- **Dataset records**

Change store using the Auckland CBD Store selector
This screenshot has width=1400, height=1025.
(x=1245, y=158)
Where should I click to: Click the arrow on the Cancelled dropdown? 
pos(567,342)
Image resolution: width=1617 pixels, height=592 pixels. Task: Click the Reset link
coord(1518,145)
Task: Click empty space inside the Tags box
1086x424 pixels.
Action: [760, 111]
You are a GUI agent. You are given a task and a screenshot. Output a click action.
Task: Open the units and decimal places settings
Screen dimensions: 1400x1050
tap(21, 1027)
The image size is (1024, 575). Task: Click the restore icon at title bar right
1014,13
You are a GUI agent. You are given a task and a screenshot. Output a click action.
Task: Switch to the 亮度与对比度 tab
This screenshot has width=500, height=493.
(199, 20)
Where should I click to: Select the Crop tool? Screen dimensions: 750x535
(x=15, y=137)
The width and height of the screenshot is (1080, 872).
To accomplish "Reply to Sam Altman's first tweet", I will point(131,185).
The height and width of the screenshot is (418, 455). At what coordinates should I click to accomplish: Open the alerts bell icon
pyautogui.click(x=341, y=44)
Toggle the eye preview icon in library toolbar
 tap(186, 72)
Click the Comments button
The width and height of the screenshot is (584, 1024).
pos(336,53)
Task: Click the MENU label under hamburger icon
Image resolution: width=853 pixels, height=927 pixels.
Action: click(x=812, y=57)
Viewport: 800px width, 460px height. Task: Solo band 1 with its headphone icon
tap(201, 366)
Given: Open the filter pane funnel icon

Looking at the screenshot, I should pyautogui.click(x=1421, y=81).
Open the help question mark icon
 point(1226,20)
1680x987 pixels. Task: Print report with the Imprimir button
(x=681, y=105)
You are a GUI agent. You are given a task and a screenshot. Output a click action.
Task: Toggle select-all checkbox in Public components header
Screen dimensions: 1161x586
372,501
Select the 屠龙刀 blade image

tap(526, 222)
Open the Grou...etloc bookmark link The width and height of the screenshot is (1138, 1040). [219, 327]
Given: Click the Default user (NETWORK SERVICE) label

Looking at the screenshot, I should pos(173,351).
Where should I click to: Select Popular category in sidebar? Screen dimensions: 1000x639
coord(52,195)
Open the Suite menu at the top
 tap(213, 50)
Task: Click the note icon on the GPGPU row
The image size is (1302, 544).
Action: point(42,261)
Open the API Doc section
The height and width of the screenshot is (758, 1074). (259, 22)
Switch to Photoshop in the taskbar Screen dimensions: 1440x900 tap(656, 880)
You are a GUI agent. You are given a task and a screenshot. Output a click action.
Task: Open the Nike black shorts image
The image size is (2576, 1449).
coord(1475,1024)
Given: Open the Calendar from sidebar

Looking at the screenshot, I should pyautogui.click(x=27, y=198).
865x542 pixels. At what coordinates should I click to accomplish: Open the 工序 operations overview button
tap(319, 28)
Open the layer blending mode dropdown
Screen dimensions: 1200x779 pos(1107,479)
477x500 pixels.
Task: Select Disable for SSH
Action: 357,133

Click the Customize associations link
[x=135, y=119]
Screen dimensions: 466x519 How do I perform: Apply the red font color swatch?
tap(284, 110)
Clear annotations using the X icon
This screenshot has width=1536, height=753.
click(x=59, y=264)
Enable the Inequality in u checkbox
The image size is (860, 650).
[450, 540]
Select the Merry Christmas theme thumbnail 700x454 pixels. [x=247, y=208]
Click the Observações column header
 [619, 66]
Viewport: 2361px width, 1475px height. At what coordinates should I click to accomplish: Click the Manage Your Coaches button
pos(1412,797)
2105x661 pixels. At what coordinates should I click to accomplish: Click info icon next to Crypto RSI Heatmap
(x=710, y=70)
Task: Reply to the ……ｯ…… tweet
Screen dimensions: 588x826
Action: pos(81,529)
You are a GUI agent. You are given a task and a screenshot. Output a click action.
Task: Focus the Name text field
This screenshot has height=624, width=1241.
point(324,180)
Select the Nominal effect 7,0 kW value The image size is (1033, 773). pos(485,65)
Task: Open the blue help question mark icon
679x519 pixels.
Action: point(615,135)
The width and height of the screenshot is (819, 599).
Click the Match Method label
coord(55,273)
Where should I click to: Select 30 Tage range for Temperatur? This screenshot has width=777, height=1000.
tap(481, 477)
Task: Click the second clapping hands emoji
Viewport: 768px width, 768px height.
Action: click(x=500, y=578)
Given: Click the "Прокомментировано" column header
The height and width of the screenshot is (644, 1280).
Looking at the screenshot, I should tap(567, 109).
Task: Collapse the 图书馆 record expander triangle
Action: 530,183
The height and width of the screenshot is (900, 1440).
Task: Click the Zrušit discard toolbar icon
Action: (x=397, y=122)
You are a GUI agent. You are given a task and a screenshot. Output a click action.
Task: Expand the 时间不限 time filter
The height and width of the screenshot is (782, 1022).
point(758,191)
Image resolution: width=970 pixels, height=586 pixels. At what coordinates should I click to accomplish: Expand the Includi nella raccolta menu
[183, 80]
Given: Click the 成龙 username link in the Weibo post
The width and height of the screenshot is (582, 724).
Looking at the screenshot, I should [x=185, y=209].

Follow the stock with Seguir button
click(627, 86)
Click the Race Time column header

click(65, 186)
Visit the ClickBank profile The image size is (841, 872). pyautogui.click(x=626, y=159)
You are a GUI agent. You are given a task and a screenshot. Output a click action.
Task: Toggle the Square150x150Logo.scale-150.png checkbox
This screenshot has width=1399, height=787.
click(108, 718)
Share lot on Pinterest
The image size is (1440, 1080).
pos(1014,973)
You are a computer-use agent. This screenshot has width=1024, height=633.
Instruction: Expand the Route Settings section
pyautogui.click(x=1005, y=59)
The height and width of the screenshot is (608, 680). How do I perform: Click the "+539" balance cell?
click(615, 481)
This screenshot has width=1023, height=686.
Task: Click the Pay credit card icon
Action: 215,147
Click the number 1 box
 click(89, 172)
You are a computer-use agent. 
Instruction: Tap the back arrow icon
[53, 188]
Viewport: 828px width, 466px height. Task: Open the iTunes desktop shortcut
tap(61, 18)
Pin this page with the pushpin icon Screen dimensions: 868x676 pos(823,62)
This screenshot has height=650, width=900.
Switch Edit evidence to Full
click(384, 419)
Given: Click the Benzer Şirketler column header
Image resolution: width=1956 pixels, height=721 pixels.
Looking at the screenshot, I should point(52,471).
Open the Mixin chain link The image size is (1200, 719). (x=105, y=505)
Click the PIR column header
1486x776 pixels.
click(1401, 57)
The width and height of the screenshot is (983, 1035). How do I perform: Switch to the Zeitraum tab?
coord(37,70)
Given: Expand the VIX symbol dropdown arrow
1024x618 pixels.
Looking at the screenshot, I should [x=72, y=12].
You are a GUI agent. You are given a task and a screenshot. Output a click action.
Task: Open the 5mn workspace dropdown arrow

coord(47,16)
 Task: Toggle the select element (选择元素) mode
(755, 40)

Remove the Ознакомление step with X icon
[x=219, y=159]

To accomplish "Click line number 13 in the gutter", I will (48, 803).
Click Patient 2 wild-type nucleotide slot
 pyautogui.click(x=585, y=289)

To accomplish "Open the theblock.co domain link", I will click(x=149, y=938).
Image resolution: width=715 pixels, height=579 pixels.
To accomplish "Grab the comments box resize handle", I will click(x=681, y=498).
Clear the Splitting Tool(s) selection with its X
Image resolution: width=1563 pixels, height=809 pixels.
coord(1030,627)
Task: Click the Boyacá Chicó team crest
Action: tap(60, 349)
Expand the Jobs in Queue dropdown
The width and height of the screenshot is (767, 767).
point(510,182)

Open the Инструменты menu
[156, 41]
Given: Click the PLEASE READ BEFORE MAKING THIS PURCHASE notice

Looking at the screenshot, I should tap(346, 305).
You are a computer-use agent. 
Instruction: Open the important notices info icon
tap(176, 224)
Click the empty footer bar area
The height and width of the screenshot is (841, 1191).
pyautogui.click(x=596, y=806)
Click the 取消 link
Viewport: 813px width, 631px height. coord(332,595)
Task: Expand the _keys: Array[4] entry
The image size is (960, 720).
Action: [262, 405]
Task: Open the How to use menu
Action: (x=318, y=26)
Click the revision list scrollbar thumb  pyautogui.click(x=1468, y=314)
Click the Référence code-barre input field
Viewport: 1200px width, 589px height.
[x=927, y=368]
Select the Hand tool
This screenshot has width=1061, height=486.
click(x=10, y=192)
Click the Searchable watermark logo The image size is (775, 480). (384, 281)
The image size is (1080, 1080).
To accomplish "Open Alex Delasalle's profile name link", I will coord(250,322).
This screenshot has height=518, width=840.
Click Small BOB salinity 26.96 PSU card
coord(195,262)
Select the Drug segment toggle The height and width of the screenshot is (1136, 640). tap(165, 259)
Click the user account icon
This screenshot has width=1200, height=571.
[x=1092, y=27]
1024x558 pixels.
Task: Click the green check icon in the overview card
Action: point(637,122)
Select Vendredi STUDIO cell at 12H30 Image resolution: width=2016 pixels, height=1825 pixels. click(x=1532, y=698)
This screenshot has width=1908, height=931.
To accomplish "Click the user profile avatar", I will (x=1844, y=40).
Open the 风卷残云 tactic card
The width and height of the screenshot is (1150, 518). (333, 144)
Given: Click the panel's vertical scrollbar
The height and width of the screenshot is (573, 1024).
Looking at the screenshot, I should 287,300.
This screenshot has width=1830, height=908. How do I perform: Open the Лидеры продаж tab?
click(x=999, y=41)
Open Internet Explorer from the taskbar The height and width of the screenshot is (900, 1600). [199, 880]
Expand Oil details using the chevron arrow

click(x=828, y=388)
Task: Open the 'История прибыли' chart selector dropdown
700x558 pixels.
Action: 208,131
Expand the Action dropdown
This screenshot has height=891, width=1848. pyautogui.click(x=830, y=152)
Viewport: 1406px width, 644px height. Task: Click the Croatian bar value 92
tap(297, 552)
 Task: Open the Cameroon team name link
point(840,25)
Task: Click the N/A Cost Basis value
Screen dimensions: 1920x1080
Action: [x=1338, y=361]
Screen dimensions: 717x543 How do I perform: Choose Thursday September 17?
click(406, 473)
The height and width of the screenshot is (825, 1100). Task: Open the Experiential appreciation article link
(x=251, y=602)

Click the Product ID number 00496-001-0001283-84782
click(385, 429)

- **Required work**
Your task is to count the lines of the records that contain "selector". Answer with only that number.

- **Solved problem**
2